Is your dog left home alone for long stretches of time? Do you struggle to find enough hours in the day to spend with your pooch? Chances are she doesn’t like this situation at all.

“Dogs are extremely social animals and they live in family units; they are not solitary animas so they crave attention from their owners,” Chiara says. “If you know you are going to be out all day or work long hours, consider other options such as dog day care, a dog walker, play dates with another dog, having someone pop in to visit your dog, environmental enrichment so your dog has something fun to do while at home alone all day, another dog friend or even allowing your dog to be inside so it can still surround itself with the owner’s smell.”

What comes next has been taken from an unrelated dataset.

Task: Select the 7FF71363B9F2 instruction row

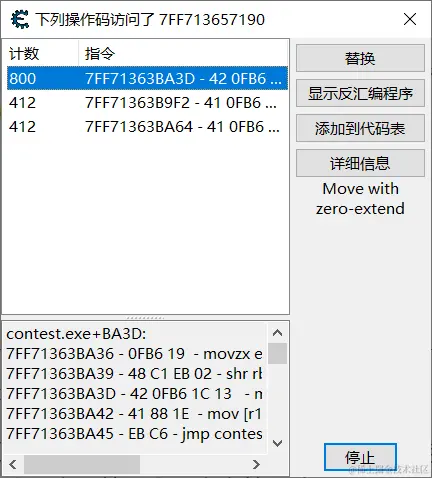Action: tap(147, 102)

But the most important thing you can do is to give your pet as much attention and interaction as possible. Dogs thrive on human company. Make sure that when you spend time with your dog, it’s quality time, Cat advises. “Play games, do some training or teach them some tricks. We all know how smart dogs are, so spending time with them where they are learning with and from you is wonderful time spent with your dog.”


Understanding your dog

Chiara Perri says it’s vital to understand what your dog does and doesn’t like. “We need to work with what they like and teach them what we like by using gentle training methods where positive reinforcement is the key element. It is also very important that we understand the difference between not liking something and being very fearful or phobic of it,” she says.

Training to help overcome either of these issues will be quite different depending on the circumstances, but should always be done with a gentle and force-free approach.